begin Selection

I can’t know answers to such questions, but I see clearly what I can do. I can pray. Why? Because it is right. Why right? Because God calls us to pray. Jesus, speaking to His sleepy disciples in the Garden of Gethsemane, urged it this way:
Watch and pray so that you will not fall into temptation.
Matthew 26:41 (NIV)
The Apostle Paul, likewise, in his letter to Timothy, said this:
I urge, then, first of all, that petitions, prayers, intercession and thanksgiving be made for all people.
1 Timothy 2:1 (NIV)
That’s exactly what I need to hear this morning. Watch and pray. For all people. Not watch and complain, gripe, put down, or suspect the worst of others. The temptation to go negative is so powerful, as Jesus knew, that He calls us to watch out for that risk and then to pray — fervently and sincerely.
So that’s what I yielded to do. Considering the young driver as she slammed on the gas, her car shrieking off, I whispered three heartfelt little words: “Help her, Lord.”
After all, she was in distress. And me? I needed a more loving outlook. I also need daily prayer myself. So help her, Lord. Then, O God, help me.

end Selection

• **Exercise task**
Quote everything in the reflection on prayer from "I can’t know" down to "fall into temptation.".

begin Data section

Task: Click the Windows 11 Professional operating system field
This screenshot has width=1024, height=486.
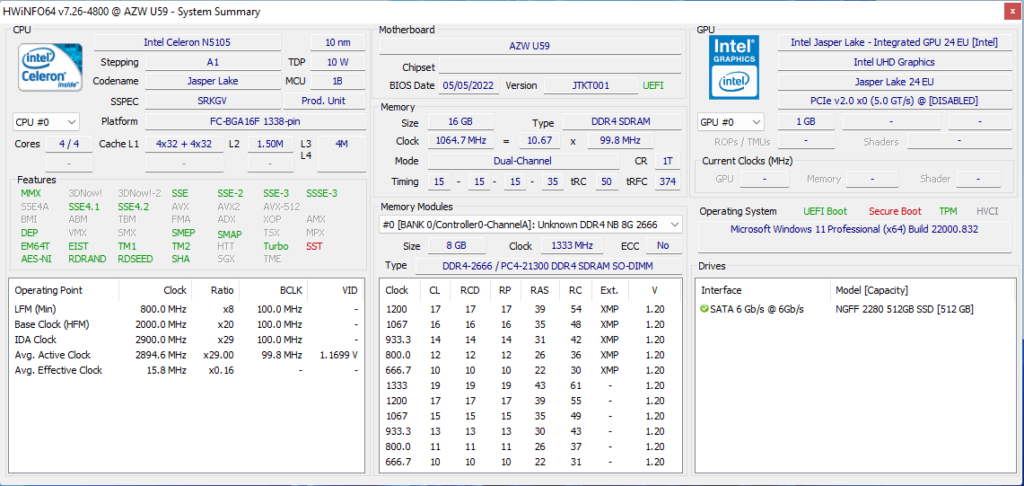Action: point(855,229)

end Data section

• **Answer below**
I can’t know answers to such questions, but I see clearly what I can do. I can pray. Why? Because it is right. Why right? Because God calls us to pray. Jesus, speaking to His sleepy disciples in the Garden of Gethsemane, urged it this way:
Watch and pray so that you will not fall into temptation.